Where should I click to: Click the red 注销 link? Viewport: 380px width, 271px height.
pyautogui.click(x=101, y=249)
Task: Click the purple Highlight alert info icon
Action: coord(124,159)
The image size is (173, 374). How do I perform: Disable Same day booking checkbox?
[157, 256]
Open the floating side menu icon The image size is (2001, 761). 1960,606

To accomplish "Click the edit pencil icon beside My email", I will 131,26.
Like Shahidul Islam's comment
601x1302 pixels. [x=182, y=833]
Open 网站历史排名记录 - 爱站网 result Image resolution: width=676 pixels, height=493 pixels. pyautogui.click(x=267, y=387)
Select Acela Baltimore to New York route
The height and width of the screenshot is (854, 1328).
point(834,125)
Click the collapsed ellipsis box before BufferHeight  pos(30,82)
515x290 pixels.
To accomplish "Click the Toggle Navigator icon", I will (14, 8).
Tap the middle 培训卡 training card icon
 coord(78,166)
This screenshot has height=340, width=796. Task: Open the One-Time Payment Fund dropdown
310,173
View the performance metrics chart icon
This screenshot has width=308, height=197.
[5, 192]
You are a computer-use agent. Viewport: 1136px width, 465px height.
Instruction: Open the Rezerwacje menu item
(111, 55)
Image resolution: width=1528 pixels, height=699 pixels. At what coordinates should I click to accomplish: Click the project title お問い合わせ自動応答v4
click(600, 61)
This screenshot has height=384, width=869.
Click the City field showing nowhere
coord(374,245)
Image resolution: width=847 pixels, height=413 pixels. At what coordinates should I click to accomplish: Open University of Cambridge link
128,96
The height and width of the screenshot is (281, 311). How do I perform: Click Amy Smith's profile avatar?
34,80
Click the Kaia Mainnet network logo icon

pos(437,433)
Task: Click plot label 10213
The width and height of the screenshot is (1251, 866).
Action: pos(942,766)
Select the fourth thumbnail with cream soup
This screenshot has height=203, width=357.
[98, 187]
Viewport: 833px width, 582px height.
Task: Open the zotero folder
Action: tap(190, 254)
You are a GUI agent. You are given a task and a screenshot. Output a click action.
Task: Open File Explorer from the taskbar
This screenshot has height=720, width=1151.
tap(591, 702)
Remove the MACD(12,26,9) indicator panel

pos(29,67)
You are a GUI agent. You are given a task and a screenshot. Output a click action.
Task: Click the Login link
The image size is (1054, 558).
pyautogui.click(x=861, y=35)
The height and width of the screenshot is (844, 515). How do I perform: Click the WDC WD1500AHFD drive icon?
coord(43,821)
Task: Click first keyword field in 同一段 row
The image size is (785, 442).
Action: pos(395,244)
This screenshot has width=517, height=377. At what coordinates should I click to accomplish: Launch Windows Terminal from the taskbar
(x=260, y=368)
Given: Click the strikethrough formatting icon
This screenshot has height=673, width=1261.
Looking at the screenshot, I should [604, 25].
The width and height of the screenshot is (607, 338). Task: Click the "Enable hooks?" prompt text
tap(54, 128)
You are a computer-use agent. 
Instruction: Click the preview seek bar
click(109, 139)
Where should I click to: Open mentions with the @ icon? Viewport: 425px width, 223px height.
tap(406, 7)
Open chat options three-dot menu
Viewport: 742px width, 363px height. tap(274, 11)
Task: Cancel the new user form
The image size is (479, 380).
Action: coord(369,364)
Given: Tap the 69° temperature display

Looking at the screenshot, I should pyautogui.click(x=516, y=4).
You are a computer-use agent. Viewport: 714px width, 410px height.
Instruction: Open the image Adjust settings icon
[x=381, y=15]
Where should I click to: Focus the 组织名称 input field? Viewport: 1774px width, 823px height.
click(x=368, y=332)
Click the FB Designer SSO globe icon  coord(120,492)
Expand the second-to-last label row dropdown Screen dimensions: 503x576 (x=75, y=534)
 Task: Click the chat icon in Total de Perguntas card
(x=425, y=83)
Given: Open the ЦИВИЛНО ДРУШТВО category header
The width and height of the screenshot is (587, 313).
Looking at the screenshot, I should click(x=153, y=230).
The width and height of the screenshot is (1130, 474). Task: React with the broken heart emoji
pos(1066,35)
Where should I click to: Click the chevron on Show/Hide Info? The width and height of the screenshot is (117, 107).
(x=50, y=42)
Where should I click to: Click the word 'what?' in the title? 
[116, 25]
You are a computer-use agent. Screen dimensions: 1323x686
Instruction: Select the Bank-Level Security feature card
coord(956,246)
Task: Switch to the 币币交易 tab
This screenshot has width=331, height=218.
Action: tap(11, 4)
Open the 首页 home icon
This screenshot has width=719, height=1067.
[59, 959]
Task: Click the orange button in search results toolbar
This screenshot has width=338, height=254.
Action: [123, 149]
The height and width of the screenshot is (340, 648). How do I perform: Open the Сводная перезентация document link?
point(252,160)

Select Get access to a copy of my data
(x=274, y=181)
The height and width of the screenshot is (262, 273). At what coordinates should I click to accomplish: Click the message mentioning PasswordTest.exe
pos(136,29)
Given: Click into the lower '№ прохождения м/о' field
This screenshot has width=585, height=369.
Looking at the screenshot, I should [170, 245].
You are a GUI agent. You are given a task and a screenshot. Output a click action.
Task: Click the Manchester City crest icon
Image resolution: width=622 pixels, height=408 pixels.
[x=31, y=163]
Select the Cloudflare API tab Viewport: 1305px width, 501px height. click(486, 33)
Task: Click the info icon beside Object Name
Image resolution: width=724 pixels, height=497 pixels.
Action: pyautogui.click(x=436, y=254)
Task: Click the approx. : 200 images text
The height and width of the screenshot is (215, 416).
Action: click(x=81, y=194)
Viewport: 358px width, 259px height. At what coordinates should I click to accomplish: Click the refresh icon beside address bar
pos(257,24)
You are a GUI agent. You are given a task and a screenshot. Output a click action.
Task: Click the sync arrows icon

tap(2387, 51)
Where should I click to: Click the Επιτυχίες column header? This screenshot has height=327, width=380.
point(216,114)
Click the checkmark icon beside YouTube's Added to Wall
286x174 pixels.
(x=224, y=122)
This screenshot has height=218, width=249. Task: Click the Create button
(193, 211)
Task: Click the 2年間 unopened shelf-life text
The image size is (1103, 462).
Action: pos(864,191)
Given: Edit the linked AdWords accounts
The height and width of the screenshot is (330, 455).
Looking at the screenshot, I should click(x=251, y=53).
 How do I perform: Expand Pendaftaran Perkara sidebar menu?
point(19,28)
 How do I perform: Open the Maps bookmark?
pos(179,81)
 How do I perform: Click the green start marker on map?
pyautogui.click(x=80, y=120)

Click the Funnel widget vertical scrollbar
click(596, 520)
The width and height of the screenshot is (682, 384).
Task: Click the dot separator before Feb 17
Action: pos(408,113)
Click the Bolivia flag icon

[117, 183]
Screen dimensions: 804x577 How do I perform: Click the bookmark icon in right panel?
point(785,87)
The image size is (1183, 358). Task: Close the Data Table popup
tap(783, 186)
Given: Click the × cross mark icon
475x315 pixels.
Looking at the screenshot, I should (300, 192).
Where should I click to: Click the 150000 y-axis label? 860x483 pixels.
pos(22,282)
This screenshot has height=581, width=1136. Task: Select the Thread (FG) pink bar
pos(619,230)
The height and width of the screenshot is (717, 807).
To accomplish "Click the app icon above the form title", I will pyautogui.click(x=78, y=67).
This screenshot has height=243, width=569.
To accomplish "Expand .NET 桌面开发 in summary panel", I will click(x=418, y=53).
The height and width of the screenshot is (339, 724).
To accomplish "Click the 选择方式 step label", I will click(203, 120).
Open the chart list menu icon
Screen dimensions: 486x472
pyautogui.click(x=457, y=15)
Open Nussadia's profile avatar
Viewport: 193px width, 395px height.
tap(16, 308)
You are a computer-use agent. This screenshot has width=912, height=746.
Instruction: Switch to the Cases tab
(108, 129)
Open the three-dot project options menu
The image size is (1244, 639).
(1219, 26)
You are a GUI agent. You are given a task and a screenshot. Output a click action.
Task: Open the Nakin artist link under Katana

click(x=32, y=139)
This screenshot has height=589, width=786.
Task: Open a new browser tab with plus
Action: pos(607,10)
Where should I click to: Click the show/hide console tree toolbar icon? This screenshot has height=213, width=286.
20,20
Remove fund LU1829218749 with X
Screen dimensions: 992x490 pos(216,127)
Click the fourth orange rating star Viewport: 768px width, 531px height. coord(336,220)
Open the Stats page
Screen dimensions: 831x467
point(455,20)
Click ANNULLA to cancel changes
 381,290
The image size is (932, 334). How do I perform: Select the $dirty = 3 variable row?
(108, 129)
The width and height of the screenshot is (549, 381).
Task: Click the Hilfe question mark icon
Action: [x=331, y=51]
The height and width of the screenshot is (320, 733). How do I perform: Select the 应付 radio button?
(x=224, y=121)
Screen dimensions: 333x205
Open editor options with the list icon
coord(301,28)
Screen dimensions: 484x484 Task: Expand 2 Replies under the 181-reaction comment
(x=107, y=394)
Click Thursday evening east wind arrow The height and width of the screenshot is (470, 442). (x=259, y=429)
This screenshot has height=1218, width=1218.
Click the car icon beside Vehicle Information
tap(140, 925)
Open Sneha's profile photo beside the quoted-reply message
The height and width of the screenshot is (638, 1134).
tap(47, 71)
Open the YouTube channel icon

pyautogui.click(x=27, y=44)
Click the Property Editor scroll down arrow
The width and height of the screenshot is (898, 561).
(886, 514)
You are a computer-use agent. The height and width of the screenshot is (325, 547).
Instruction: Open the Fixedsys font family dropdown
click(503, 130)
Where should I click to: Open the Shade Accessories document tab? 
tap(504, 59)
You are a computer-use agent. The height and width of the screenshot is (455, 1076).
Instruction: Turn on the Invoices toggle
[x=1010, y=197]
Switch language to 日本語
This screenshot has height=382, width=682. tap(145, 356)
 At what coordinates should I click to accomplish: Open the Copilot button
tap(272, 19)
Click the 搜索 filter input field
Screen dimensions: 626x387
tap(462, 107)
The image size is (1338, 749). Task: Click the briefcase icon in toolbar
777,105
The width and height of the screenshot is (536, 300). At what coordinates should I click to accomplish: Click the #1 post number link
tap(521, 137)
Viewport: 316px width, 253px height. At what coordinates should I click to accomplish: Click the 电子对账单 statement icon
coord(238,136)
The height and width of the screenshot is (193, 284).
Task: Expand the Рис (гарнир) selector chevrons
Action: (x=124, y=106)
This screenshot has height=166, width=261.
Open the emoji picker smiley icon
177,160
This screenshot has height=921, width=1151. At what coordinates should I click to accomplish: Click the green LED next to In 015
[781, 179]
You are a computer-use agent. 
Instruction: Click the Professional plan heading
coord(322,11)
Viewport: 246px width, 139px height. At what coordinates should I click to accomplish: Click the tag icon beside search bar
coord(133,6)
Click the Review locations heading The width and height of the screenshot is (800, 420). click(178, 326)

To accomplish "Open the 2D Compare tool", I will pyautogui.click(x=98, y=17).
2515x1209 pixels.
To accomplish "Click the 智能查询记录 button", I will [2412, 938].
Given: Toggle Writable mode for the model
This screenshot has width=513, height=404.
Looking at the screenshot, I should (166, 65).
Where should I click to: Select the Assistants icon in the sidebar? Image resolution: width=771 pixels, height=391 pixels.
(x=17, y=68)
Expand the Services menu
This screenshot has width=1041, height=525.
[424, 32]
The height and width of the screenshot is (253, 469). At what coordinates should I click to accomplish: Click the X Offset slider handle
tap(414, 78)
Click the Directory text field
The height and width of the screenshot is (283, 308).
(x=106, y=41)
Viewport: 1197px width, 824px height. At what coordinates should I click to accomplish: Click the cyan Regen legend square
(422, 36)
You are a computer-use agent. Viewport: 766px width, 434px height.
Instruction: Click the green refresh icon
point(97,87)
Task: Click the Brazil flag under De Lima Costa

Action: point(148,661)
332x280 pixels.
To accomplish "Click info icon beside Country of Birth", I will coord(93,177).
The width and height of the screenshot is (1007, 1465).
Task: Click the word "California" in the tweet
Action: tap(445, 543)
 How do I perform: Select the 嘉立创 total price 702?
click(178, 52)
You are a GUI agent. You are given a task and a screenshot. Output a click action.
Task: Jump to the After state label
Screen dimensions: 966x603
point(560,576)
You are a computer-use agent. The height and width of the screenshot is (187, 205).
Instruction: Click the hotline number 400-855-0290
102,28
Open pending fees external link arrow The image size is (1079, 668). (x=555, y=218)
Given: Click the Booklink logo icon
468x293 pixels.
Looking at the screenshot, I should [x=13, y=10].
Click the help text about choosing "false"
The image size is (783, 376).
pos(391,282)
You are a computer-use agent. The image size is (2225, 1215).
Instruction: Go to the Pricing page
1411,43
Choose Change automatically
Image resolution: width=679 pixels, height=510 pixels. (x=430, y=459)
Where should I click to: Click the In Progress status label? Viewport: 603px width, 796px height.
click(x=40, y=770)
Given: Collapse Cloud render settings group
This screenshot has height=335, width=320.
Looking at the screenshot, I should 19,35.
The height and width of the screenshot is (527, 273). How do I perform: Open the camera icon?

::::::::

输出要求
从上面的数据中提取所有包含字符串“Switch”的行，匹配时区分大小写。

回答
Task: Switch to the 币币交易 tab
Instruction: Switch to the Cases tab
Switch language to 日本語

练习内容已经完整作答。